Before joining Willamette University College of Law, Aaron was a research fellow at New York University’s (NYU) Center for Transnational Litigation, Arbitration, and Commercial Law and a fellow at the Classical Liberal Institute at NYU. At NYU, he taught International Litigation & Arbitration with Professor Linda Silberman and served as an acting assistant professor in the Lawyering Program. He also taught the International Business Transactions and Transnational Litigation courses at Columbia Law School.

Aaron is the chair-elect of the AALS Section on Conflict of Laws, the co-director of the Business Lawyering Institute (BLI) at Willamette University, and an affiliated scholar with the Classical Liberal Institute at NYU. Aaron co-convened the inaugural BLI Symposium on “Teaching Better Business Lawyering” and the WUCL-CLI symposium on “The Extraterritorial State.” He received the Young Scholar’s Award from the American Society of International Law’s Private International Law Interest Group for his work on judgment and award enforcement against intangible assets.

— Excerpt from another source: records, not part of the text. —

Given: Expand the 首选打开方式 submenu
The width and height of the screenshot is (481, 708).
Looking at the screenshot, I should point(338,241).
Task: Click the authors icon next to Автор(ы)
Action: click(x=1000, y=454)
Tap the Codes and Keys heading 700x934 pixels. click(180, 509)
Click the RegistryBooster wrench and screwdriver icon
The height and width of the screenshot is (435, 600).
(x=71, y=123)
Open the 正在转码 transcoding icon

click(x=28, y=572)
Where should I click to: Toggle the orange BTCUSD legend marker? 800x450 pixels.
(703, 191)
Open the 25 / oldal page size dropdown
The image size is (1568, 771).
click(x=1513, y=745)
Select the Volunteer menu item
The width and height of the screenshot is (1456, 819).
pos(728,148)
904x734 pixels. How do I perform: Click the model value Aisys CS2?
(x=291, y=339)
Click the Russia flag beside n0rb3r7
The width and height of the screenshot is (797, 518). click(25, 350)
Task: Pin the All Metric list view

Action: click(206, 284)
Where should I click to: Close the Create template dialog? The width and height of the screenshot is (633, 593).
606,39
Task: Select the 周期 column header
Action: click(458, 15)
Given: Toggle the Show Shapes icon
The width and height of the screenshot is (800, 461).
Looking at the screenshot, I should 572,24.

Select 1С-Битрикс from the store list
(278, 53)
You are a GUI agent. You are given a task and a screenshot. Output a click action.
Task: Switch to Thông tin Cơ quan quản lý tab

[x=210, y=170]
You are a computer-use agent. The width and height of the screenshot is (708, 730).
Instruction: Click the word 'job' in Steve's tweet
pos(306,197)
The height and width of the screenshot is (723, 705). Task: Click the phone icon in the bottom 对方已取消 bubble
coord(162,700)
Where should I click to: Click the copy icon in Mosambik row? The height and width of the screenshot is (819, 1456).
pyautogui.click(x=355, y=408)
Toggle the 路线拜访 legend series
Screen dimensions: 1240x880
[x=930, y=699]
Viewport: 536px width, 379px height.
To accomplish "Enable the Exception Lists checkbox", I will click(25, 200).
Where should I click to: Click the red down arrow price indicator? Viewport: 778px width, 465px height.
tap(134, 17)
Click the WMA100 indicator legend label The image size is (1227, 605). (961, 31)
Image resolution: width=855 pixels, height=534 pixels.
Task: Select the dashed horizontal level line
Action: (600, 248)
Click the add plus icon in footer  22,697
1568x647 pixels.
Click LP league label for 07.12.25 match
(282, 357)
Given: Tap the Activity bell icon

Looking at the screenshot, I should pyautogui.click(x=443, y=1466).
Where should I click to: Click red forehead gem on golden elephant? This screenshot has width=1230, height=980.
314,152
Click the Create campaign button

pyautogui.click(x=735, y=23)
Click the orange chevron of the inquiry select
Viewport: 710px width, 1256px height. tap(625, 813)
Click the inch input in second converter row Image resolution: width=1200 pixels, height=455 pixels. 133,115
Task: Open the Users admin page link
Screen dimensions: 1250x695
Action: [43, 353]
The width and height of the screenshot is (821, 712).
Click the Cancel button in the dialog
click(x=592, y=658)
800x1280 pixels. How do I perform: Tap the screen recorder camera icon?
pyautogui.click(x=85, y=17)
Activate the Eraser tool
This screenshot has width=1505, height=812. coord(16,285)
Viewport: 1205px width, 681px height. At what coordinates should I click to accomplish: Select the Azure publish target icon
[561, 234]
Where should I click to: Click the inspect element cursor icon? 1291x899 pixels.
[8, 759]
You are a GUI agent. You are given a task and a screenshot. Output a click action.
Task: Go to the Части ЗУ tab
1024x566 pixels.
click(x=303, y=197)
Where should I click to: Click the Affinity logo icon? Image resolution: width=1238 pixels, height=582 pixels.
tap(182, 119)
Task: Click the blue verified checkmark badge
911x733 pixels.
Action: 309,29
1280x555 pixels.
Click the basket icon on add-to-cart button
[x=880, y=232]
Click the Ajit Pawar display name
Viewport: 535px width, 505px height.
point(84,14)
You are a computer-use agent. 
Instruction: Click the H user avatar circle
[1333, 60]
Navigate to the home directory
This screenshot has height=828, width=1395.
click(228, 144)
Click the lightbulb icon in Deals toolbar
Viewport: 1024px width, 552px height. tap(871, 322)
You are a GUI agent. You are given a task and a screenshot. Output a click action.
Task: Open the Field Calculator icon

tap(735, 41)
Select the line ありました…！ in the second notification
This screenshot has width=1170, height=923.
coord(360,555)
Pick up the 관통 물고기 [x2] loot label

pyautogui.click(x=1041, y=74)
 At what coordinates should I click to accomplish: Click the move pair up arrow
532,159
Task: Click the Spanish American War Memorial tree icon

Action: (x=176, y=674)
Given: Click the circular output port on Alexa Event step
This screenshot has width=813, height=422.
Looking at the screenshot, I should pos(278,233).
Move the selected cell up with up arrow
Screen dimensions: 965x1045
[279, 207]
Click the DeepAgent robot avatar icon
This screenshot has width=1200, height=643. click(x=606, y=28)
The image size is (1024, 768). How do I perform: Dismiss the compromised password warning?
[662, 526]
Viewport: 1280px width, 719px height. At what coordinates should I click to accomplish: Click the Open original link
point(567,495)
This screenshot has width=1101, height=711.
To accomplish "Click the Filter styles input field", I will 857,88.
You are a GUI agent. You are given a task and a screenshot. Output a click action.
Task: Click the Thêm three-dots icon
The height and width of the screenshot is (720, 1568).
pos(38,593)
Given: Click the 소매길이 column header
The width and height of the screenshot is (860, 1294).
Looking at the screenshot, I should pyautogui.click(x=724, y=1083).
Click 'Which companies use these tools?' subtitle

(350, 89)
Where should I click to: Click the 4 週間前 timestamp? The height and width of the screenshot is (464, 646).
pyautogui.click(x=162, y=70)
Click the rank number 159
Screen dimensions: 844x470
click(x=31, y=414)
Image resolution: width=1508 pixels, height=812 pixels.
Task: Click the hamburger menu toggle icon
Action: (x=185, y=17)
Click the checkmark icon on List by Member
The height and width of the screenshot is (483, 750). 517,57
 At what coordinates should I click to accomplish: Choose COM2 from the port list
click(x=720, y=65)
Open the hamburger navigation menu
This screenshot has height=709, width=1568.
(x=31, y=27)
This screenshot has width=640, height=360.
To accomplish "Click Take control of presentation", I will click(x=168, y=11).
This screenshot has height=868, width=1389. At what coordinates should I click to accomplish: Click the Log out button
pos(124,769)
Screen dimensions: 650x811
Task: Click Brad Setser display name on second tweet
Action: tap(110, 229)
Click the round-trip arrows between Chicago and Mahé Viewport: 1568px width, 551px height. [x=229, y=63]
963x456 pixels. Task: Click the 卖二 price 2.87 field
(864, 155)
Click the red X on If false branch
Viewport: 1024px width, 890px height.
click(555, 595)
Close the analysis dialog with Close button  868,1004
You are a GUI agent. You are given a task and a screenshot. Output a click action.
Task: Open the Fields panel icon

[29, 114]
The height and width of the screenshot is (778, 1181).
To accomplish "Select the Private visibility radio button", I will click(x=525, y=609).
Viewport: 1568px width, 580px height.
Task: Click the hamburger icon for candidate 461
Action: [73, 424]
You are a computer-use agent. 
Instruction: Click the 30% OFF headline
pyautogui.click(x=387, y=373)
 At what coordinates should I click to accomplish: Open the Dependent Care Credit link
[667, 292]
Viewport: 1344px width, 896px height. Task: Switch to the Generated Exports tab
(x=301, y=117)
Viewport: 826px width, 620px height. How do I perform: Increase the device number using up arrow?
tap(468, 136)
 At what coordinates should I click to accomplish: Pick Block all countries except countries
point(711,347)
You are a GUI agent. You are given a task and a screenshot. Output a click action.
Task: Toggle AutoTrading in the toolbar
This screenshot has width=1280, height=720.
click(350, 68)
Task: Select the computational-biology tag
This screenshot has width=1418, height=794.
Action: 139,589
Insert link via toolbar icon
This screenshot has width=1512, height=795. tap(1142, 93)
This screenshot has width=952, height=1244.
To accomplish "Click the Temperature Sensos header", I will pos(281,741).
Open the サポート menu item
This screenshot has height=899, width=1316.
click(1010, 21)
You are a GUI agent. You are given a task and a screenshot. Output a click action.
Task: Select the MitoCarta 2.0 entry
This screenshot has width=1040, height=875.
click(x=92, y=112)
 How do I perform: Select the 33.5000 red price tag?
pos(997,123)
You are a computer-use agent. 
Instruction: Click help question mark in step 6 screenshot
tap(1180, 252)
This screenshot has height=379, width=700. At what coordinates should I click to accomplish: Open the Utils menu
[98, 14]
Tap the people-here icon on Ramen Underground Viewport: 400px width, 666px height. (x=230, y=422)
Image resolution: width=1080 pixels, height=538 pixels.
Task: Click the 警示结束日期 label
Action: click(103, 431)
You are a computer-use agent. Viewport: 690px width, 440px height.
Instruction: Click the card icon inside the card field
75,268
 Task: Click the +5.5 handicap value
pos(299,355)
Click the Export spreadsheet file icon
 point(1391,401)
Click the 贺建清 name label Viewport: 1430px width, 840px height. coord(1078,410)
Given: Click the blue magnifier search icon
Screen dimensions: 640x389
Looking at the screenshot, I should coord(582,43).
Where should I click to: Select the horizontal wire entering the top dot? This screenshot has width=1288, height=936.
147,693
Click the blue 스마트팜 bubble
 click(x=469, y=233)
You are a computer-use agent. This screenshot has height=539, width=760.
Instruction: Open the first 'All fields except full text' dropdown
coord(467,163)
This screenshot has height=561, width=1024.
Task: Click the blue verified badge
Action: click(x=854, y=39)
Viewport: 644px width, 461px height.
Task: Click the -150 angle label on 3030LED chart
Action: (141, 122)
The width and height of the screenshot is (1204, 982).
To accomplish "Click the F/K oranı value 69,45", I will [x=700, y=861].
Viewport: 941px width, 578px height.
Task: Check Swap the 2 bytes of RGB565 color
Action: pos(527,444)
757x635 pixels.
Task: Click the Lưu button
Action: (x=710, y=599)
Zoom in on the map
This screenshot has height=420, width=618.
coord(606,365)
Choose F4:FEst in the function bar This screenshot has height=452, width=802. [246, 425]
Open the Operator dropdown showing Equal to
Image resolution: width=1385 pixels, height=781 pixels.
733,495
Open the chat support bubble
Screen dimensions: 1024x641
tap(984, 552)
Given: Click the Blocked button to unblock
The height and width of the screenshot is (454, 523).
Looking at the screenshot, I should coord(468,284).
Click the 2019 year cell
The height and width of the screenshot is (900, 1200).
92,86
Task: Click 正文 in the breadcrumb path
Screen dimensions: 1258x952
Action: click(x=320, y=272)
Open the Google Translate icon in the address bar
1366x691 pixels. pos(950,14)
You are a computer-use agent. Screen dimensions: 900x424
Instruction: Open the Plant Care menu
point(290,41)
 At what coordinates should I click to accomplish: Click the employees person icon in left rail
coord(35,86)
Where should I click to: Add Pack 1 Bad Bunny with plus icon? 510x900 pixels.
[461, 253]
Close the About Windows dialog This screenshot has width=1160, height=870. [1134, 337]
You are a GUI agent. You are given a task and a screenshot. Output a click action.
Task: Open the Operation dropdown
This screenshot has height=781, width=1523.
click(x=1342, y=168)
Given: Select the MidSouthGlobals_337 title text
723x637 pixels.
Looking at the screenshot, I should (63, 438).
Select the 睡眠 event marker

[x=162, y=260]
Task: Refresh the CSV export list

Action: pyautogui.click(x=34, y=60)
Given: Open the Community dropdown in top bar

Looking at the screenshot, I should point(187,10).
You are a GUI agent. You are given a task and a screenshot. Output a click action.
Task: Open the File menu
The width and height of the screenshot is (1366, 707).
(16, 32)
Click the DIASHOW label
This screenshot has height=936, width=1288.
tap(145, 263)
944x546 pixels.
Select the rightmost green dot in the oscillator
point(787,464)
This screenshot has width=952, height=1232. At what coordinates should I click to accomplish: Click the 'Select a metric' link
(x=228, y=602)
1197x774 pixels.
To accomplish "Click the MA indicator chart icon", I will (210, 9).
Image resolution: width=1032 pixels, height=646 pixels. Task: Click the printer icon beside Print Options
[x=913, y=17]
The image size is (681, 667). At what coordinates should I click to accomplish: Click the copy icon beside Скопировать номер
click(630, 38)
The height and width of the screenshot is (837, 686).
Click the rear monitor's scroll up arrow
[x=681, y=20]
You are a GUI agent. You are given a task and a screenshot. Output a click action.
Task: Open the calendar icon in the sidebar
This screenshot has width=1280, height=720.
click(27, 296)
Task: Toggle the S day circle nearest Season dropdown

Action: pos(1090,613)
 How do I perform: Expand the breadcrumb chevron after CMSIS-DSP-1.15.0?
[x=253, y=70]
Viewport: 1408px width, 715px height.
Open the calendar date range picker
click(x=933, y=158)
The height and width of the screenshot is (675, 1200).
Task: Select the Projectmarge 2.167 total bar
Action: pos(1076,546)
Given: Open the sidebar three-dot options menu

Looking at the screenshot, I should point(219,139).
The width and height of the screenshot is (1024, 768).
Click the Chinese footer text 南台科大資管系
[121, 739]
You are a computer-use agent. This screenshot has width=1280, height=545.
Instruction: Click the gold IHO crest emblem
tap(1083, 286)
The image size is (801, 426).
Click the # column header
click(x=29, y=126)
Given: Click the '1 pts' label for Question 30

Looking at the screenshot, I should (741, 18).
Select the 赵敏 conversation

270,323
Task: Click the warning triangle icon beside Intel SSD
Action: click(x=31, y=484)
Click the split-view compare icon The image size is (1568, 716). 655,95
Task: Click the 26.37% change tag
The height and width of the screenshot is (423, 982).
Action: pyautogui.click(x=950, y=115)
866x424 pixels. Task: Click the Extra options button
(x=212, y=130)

He practiced at the New York office of Gibson, Dunn & Crutcher, and clerked for Judge D. Brooks Smith of the U.S. Court of Appeals for the Third Circuit.

Education

  • JD, 2006, University of Chicago
  • BA, 2000, Harvard University

Publications

  • Jurisdiction as Dialogue, 52 N.Y.U. J. INT’L L. & POL. (forthcoming 2020).
  • Defining Daimler’s Domain, 56 WILLAMETTE L. REV. (forthcoming 2020) (for WUCL-CLI symposium on The Extraterritorial State). 
  • Forum Shopping in International Commercial Law, (Ferrari & Simowitz, eds., Edward Elgar, forthcoming 2020).
  • Convergence and the Circulation of Money Judgments, 92 S. CAL. L. REV. 1031 (2019) (for NYU-CLI symposium on Convergence and Divergence in Private Law).
  • The Extraterritoriality Formalisms, 51 CONN. L. REV. 375 (2019).
  • Legislating Transnational Jurisdiction, 57 VA. J. INT’L L. 325 (2018).
  • RJR Nabisco and the Reach of U.S. Law, 17 YEARBOOK OF PRIVATE INTERNATIONAL LAW, Volume 217-31 (Swiss Institute of Comparative Law 2017). 
  • Jura Novit Arbiter in the United States, JURA NOVIT ARBITER (Cordero-Moss, ed., Edward Elgar, 2017).
  • Recognition and Enforcement of Foreign Judgments and Awards: What Hath Daimler Wrought? 91 N.Y.U. L. REV. 344 (2016) (with Linda J. Silberman).
  • Siting Intangibles, 46 N.Y.U. J. INT’L L. & POL. 259 (2015) (peer-reviewed).
  • Transnational Enforcement Discovery, 83 FORDHAM L. REV. 3293 (2015).
  • A U.S. Perspective on Forum Shopping, Ethical Obligations, and International Commercial Arbitration, in FORUM SHOPPING IN THE INTERNATIONAL COMMERCIAL ARBITRATION CONTEXT 23 (Franco Ferrari, ed., 2013).
  • How Criminal Law Shapes Institutional Structures, 50 AM. CRIM. L. REV. 417 (2013).
  • The Original Understanding Of The Capture Clause, 59 DEPAUL L. REV. 121 (2009).